PROBLEM DESCRIPTION>
Even if a line seems odd, print it as it is, and include every record.

START DATA SHOWN

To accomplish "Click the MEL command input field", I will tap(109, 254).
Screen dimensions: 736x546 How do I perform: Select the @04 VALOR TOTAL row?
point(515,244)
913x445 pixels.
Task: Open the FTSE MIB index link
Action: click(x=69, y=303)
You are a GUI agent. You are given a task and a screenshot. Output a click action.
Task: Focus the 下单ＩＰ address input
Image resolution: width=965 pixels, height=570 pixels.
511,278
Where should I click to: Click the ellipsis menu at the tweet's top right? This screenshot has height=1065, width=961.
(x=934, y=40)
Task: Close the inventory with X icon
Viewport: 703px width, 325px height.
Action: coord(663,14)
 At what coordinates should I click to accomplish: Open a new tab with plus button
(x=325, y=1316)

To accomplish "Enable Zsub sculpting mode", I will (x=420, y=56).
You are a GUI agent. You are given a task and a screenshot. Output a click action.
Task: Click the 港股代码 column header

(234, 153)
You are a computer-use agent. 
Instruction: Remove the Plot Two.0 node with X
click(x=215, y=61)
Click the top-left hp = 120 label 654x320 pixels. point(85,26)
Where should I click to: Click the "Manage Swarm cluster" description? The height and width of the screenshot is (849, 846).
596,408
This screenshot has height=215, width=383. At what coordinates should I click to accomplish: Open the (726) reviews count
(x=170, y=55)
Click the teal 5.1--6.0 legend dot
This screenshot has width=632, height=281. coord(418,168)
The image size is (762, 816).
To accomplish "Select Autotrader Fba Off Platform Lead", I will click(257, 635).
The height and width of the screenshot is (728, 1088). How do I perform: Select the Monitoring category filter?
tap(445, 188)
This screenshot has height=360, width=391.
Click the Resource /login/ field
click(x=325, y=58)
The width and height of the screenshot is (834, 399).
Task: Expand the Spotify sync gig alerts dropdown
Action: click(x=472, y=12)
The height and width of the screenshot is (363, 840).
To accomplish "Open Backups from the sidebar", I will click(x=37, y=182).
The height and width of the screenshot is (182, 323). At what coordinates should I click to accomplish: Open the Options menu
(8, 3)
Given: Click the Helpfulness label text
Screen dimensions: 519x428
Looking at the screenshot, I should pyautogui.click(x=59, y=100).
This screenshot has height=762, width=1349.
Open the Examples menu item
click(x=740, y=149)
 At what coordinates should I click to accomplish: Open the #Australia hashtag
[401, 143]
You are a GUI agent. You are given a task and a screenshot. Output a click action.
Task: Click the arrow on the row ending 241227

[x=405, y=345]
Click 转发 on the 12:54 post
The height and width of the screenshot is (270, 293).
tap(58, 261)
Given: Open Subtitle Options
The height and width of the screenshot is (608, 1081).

END DATA SHOWN

EXPECTED OUTPUT>
To accomplish "Click the MEL command input field", I will tap(109, 254).
Screen dimensions: 736x546 How do I perform: Select the @04 VALOR TOTAL row?
point(515,244)
913x445 pixels.
Task: Open the FTSE MIB index link
Action: click(x=69, y=303)
You are a GUI agent. You are given a task and a screenshot. Output a click action.
Task: Focus the 下单ＩＰ address input
Image resolution: width=965 pixels, height=570 pixels.
511,278
Where should I click to: Click the ellipsis menu at the tweet's top right? This screenshot has height=1065, width=961.
(x=934, y=40)
Task: Close the inventory with X icon
Viewport: 703px width, 325px height.
Action: coord(663,14)
 At what coordinates should I click to accomplish: Open a new tab with plus button
(x=325, y=1316)

To accomplish "Enable Zsub sculpting mode", I will (x=420, y=56).
You are a GUI agent. You are given a task and a screenshot. Output a click action.
Task: Click the 港股代码 column header

(234, 153)
You are a computer-use agent. 
Instruction: Remove the Plot Two.0 node with X
click(x=215, y=61)
Click the top-left hp = 120 label 654x320 pixels. point(85,26)
Where should I click to: Click the "Manage Swarm cluster" description? The height and width of the screenshot is (849, 846).
596,408
This screenshot has height=215, width=383. At what coordinates should I click to accomplish: Open the (726) reviews count
(x=170, y=55)
Click the teal 5.1--6.0 legend dot
This screenshot has width=632, height=281. coord(418,168)
The image size is (762, 816).
To accomplish "Select Autotrader Fba Off Platform Lead", I will click(257, 635).
The height and width of the screenshot is (728, 1088). How do I perform: Select the Monitoring category filter?
tap(445, 188)
This screenshot has height=360, width=391.
Click the Resource /login/ field
click(x=325, y=58)
The width and height of the screenshot is (834, 399).
Task: Expand the Spotify sync gig alerts dropdown
Action: click(x=472, y=12)
The height and width of the screenshot is (363, 840).
To accomplish "Open Backups from the sidebar", I will click(x=37, y=182).
The height and width of the screenshot is (182, 323). At what coordinates should I click to accomplish: Open the Options menu
(8, 3)
Given: Click the Helpfulness label text
Screen dimensions: 519x428
Looking at the screenshot, I should pyautogui.click(x=59, y=100).
This screenshot has height=762, width=1349.
Open the Examples menu item
click(x=740, y=149)
 At what coordinates should I click to accomplish: Open the #Australia hashtag
[401, 143]
You are a GUI agent. You are given a task and a screenshot. Output a click action.
Task: Click the arrow on the row ending 241227

[x=405, y=345]
Click 转发 on the 12:54 post
The height and width of the screenshot is (270, 293).
tap(58, 261)
Given: Open Subtitle Options
The height and width of the screenshot is (608, 1081).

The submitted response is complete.